「【中国の文化大革命により、人生を狂わされた夫婦の余りにも哀しく切ない作品。だが、究極の確固たる夫婦愛の姿を描く作品でもある。】」妻への家路 NOBUさんの映画レビュー(感想・評価)
【中国の文化大革命により、人生を狂わされた夫婦の余りにも哀しく切ない作品。だが、究極の確固たる夫婦愛の姿を描く作品でもある。】
■1977年、文化大革命が終結。
解放された右翼分子として囚われていた夫、陸焉識(ルー・イエンシー)(チェン・ダオミン)は20年ぶりに帰宅するが、待ちすぎた妻、馮婉玉(フォン・ワンイー)(コン・リー)は心労のあまり夫の記憶を失っていた・・。
夫は他人として向かいの家に住み、娘丹丹(ダンダン)(チャン・ホエウェン)の助けを借りながら、優しく妻に寄り添って自分を思い出してもらおうと奮闘するが…。
◆感想<Caution! 内容に触れています。>
・妻を持つ男にとっては、切なすぎる物語である。
20年もの間、政治犯として家族と会えなかった陸焉識(ルー・イエンシー)が、文化大革命終結により、愛する妻の元に帰るも、妻は心因性記憶喪失のために自分の事が分からなかった・・。
ー この設定は、実に切ない。
だが、夫、陸焉識(ルー・イエンシー)を演じたチェン・ダオミンは、哀しみを抑えつつ、妻が自分の事を思い出してくれるために、様々な事をする。
それは、ピアノ好きの自分のためにピアノ調律を頼んだ妻の行為を見て、ピアノ調律師として、妻の前でピアノを弾いたり・・。
獄中で書いた手紙を、段ボール箱一杯に詰めて、妻に届け一つ一つ読んであげたり・・。
そして、その手紙には妻と娘を想う気持ちが詰まっている。-
■切なすぎるシーン
・妻、馮婉玉(フォン・ワンイー)が、政治犯が戻って来る駅の階段の下で、陸焉識と書いたプラカードを持って、最後の一人が階段を下りるまで待っているシーン。
彼女の脇には、陸焉識が立っているのに・・。
そして、妻は陸焉識が階段を下りてきても気が付かない・・。
・ピアノ調律師として、妻の前で思い出の曲を弾く、夫、陸焉識。妻も思い出しかけるが、最後に夫を、彼がいない間、面倒を見ていた“方”と言う男と混同し、拒絶するシーン。
・そして、陸焉識が、妻をお玉で叩いていたという“方”にお玉を持って会いに行くシーン。
“方”も又、文化大革命時の罪の為か、家には居ない・・。
肩を落として去る陸焉識の後ろ姿。
・数年が過ぎ、すっかり年老いた夫、陸焉識と妻、馮婉玉が、雪が降る中、誰も降りてこない駅の階段の下で、陸焉識を待つシーン・・。
<今作は、文化大革命により人生を狂わされた夫婦の哀切極まりない物語である。

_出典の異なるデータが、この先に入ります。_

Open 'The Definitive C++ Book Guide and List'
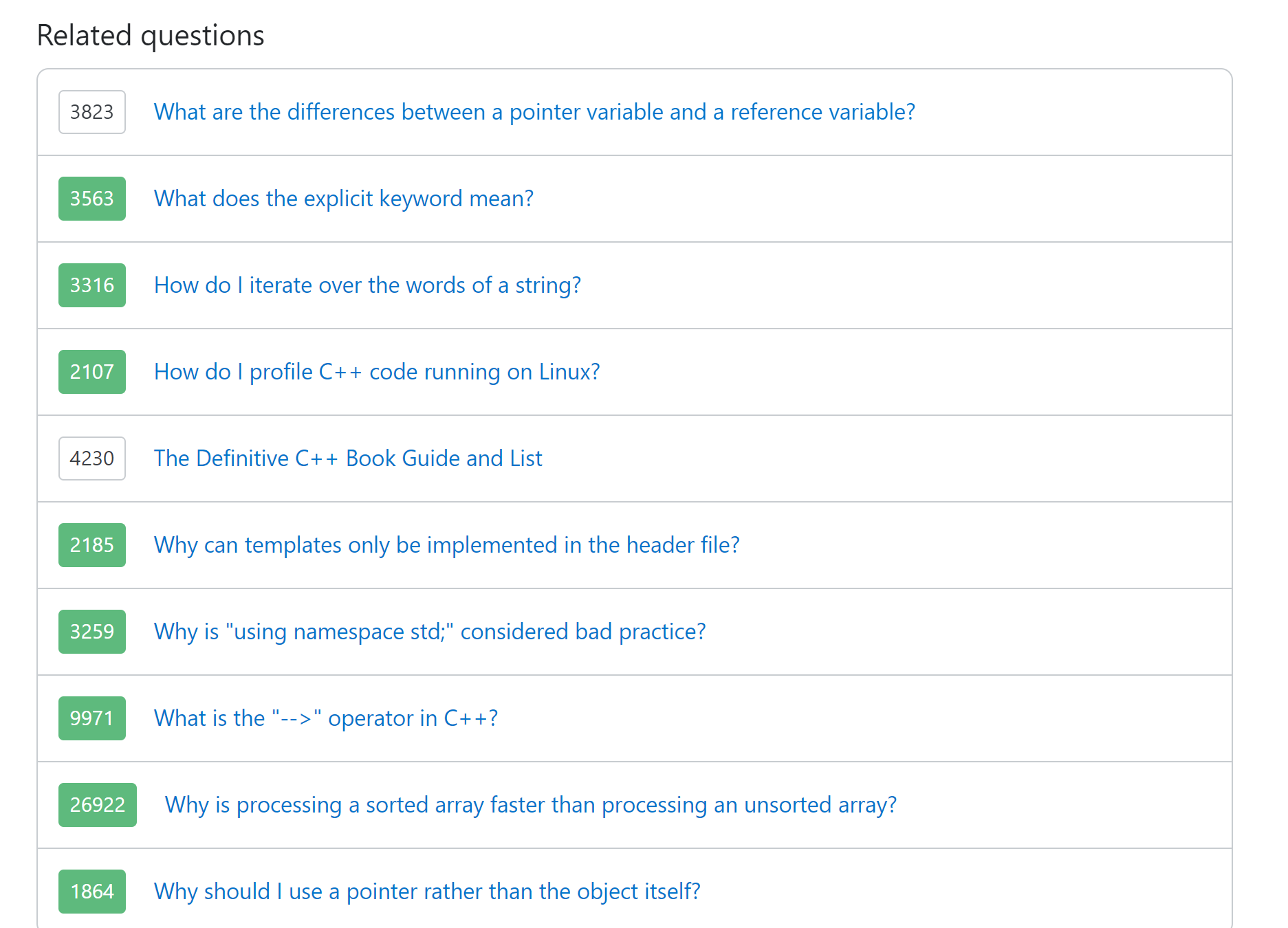 (x=348, y=459)
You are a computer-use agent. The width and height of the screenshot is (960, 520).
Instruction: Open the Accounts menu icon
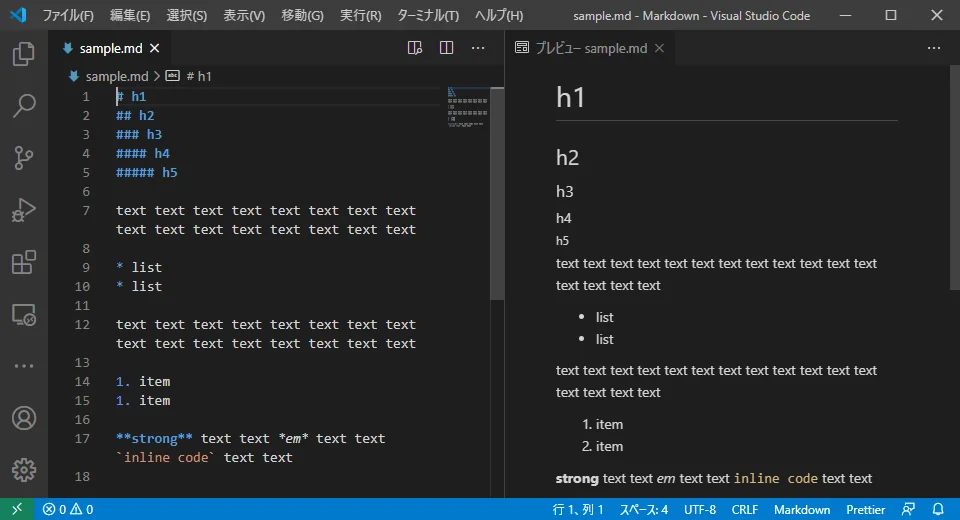(x=23, y=417)
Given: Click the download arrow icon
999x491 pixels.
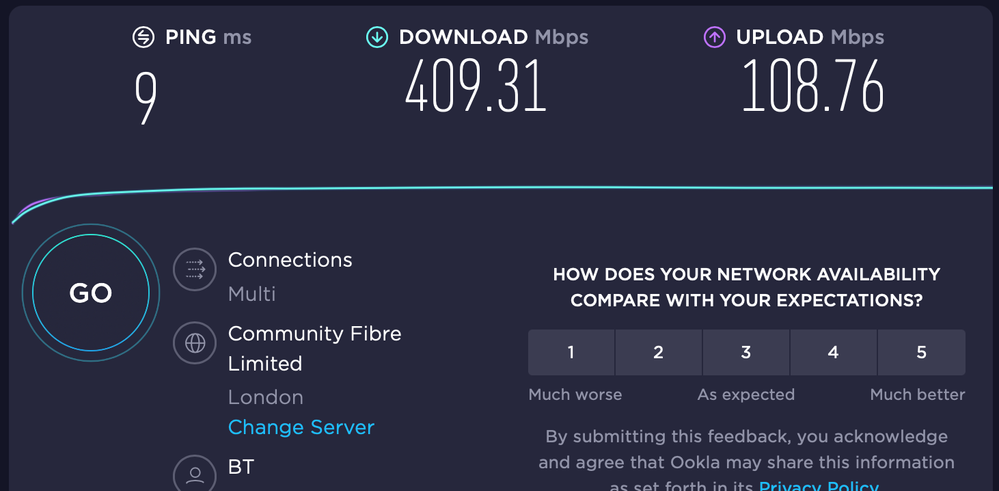Looking at the screenshot, I should click(377, 38).
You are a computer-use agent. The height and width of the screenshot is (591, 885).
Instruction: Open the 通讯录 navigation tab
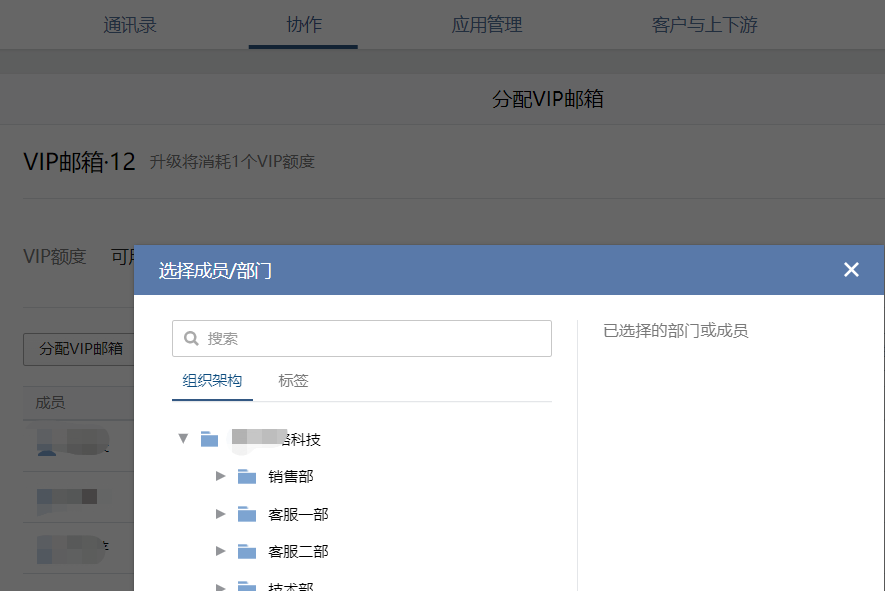130,25
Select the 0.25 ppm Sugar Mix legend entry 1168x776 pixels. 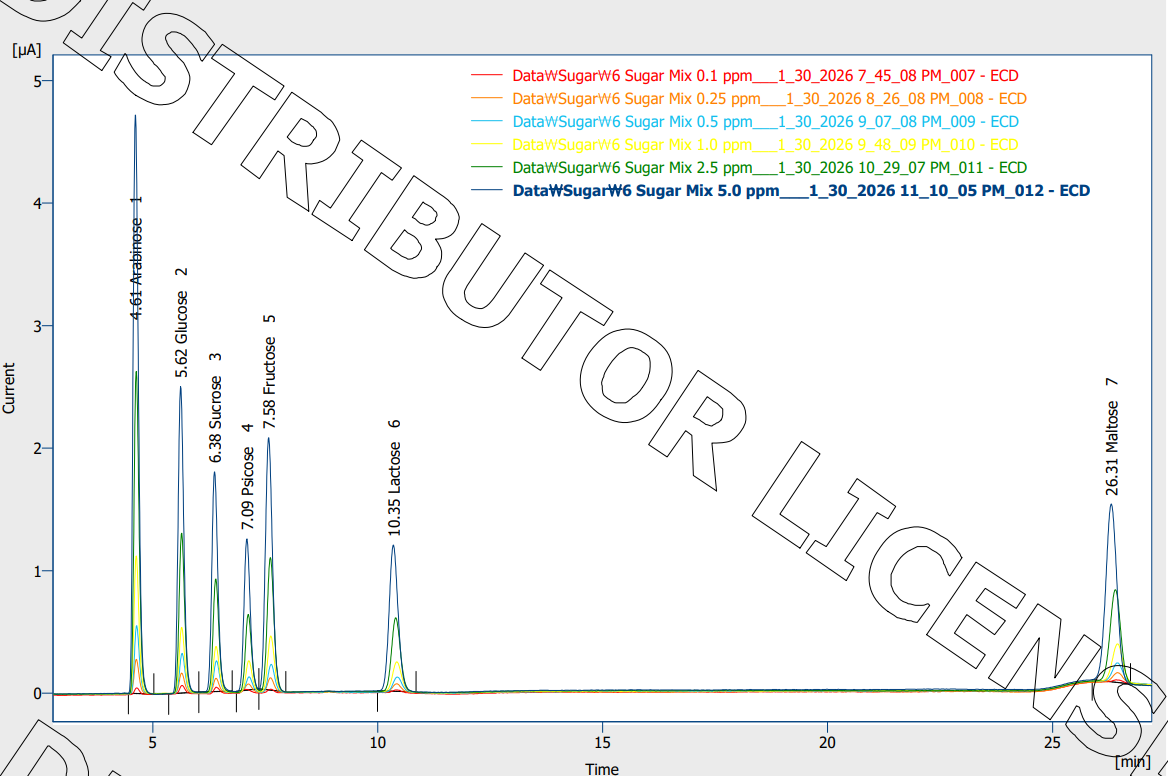[x=769, y=98]
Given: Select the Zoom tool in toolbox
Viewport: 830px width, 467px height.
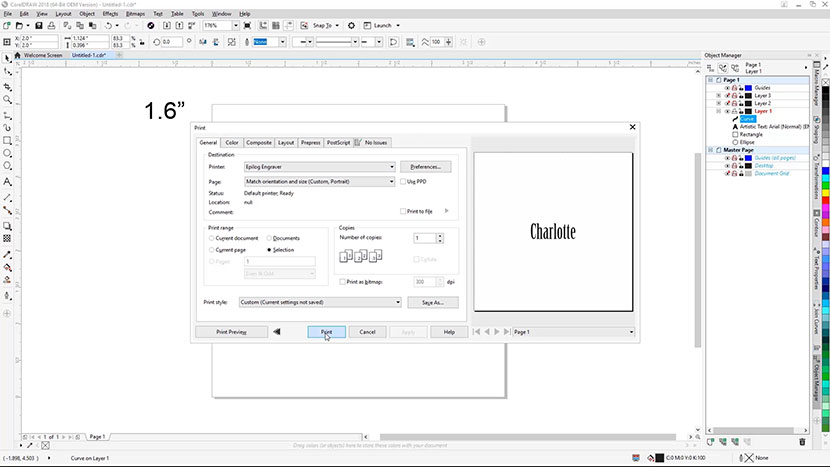Looking at the screenshot, I should [8, 100].
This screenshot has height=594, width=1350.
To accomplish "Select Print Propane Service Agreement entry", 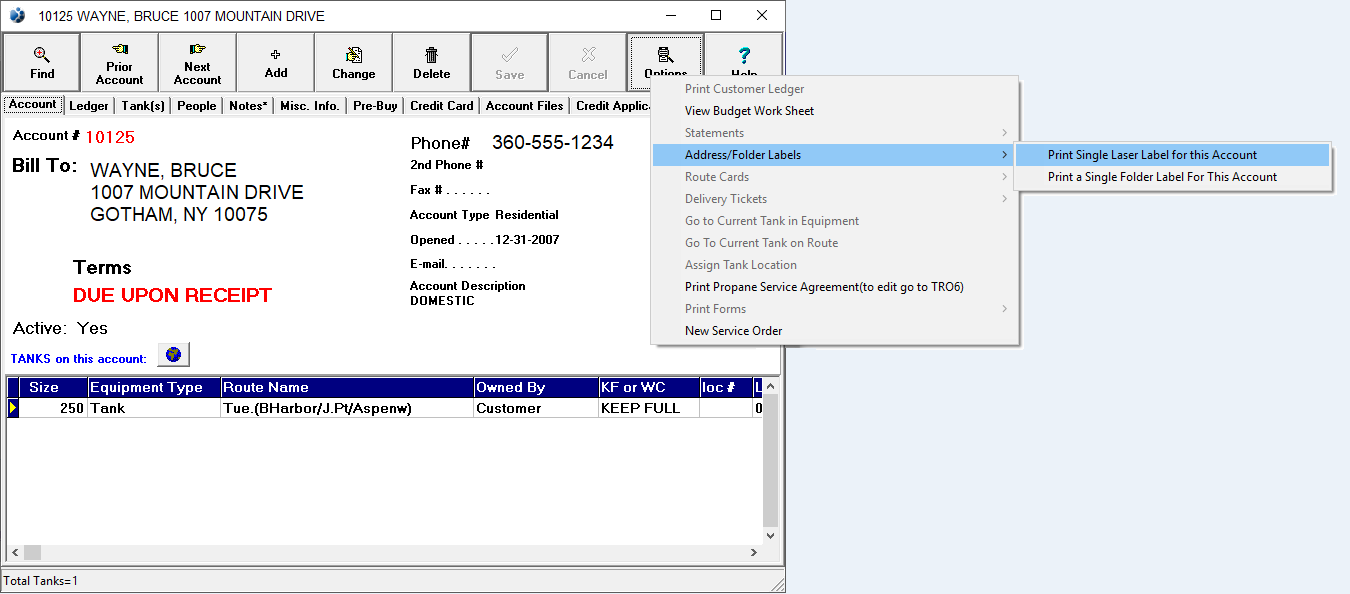I will click(x=824, y=287).
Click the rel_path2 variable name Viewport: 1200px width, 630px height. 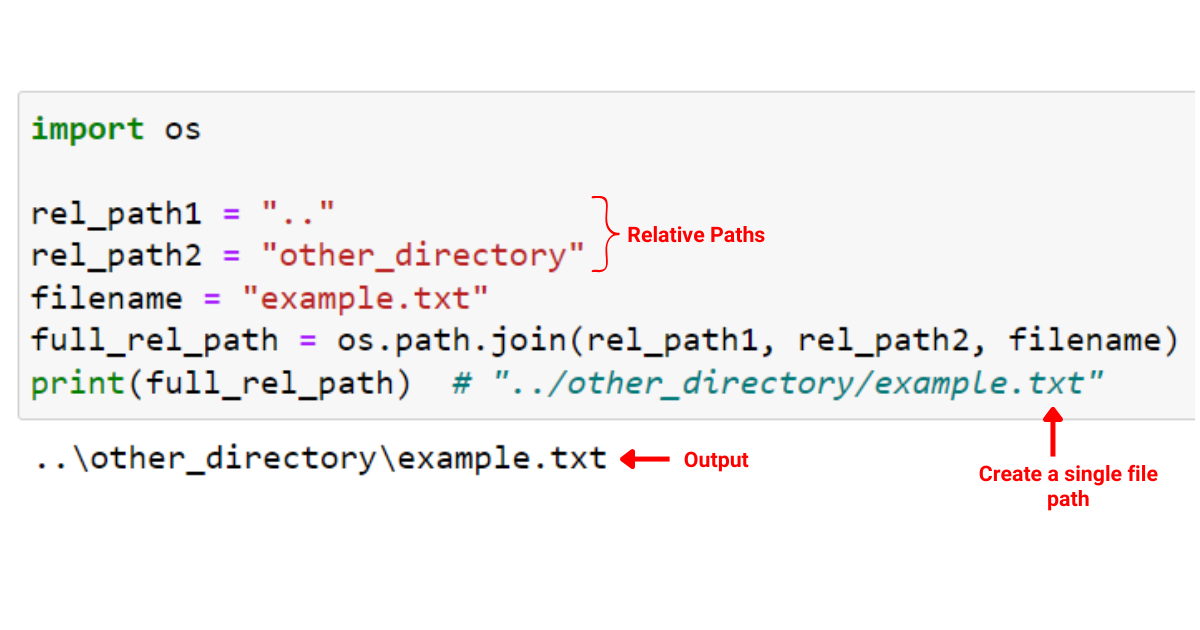(x=116, y=256)
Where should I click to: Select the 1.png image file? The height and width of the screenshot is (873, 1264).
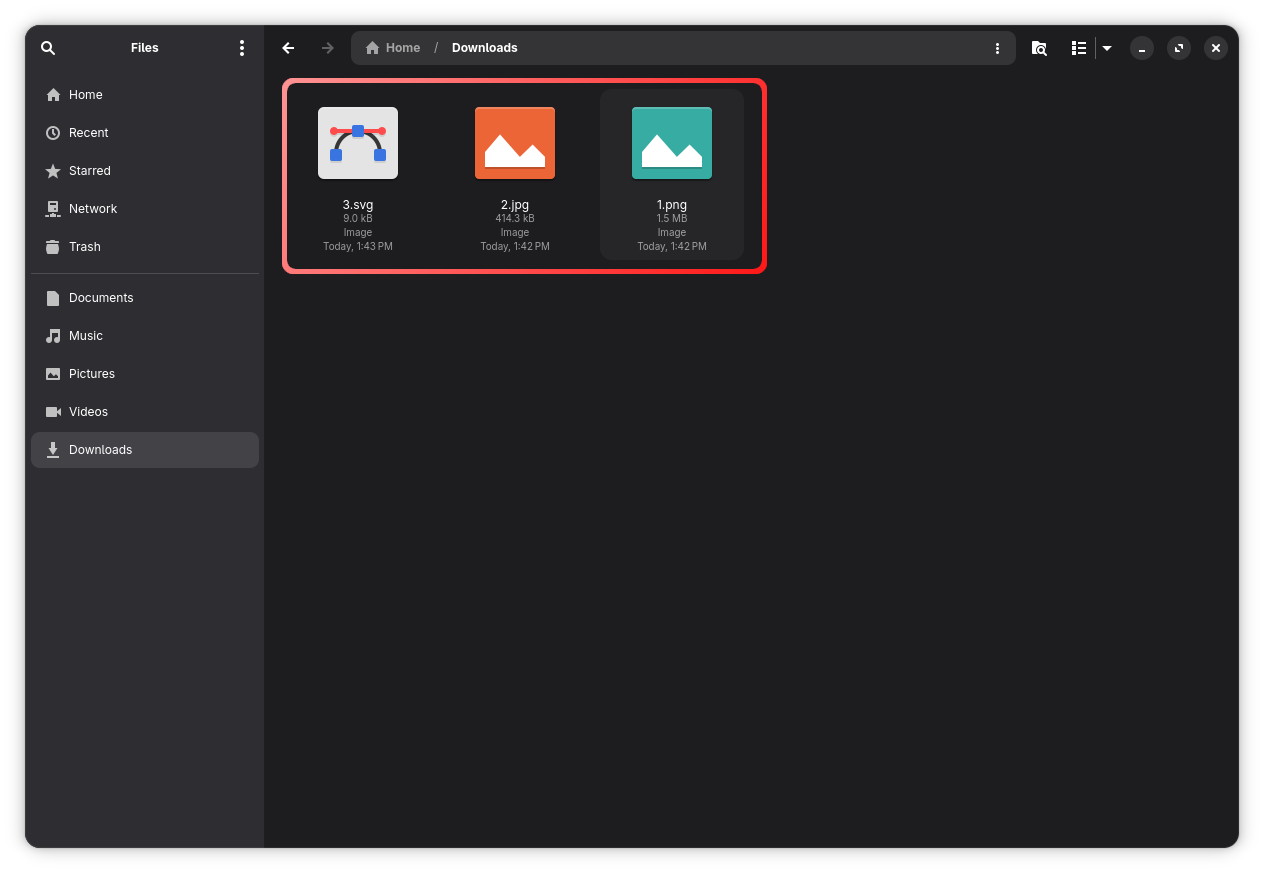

だが、この作品には確固たる夫婦愛が描かれている。
夫の記憶を失っても、いつかは帰って来ると信じる妻の姿。妻の傍に帰って来ていながらも、妻に認知されず、必死に妻の記憶を取り戻そうとする夫の姿。
今作は究極の夫婦愛を描いた作品である。>
■独裁国家で映画監督として奮闘している映画監督は多数いる。今作までのチャン・イーモウ監督や、イランのジャファール・パナヒ監督である。
チャン・イーモウ監督は今作後、マット・デイモン主演の「グレート・ウォール」や、「SHADOW 影武者」などを発表し、国際的に活躍をしている。
私は両作とも劇場で鑑賞し、満足した。
何が言いたいかというと、チャン・イーモウ監督の国政を見ながらの、映画製作姿勢を巧みに変える強かさに、驚くのである。
近年、中国の体制に迎合しているという批判は良く聞くが、私はそれを否定しない。
凄い映画監督であると、素直に思うのからである。